• Directions
Write out an exact copy of the line containing "You are a computer-use" and all lines that follow it in the data below, leaving out pictures.

• Data for processing
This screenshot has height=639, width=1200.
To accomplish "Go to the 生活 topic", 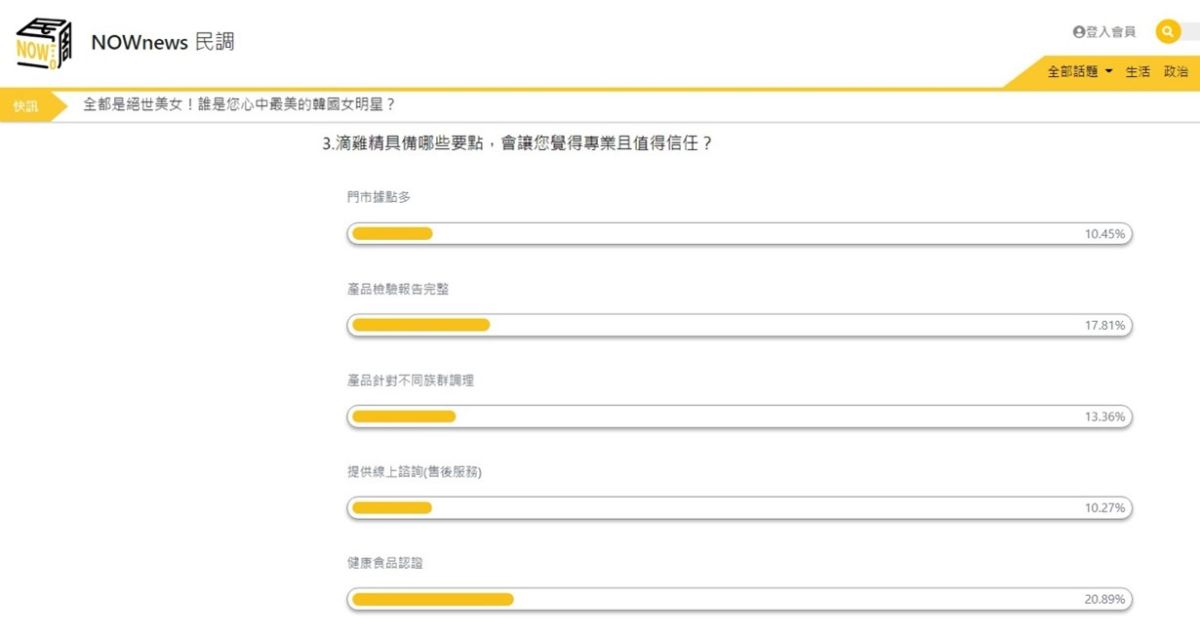I will tap(1138, 72).
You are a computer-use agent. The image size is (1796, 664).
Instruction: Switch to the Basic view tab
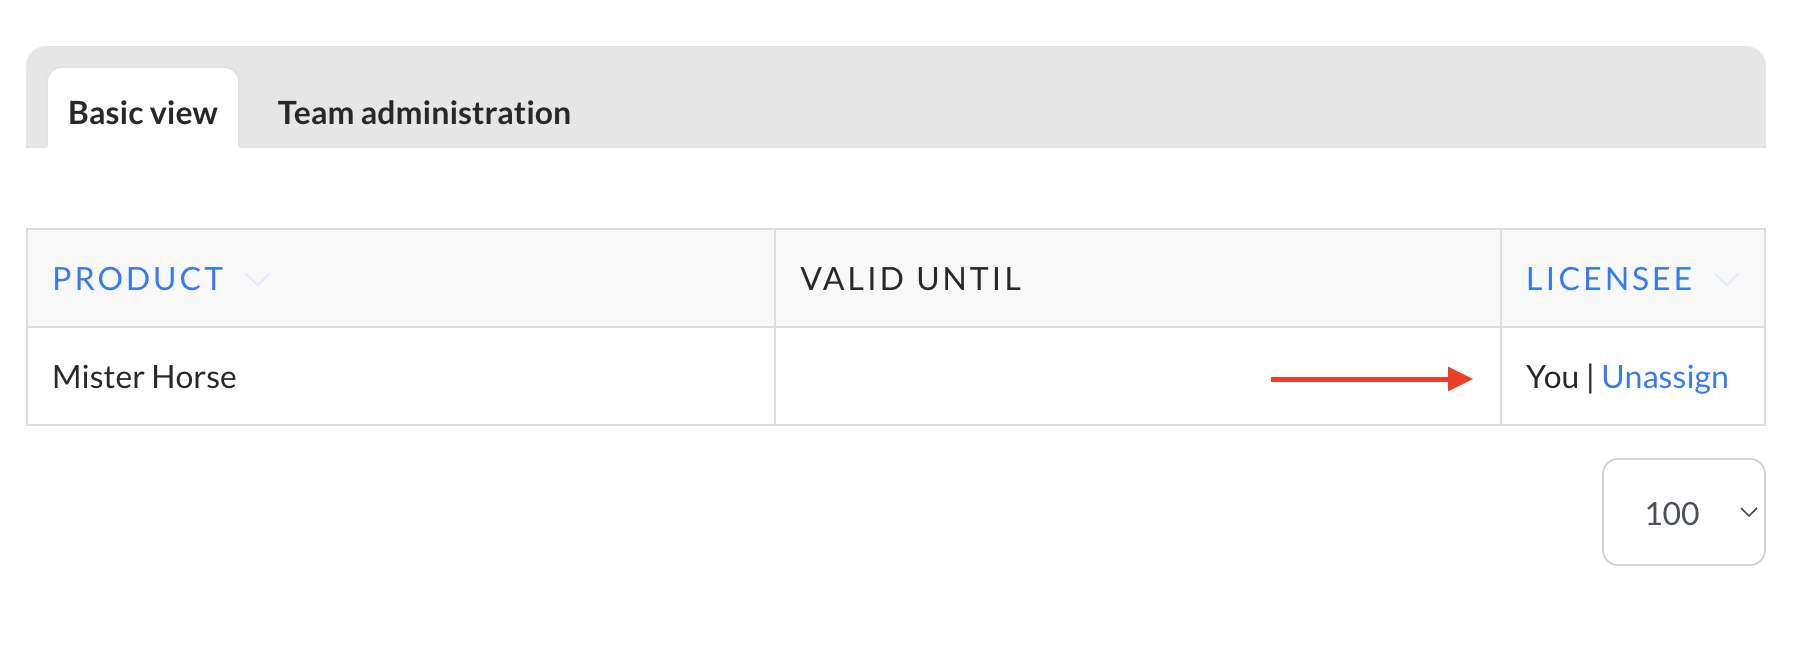(x=143, y=113)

• Solution to this problem
You are a computer-use agent. The image size is (1796, 664).
Instruction: Switch to the Basic view tab
(x=143, y=113)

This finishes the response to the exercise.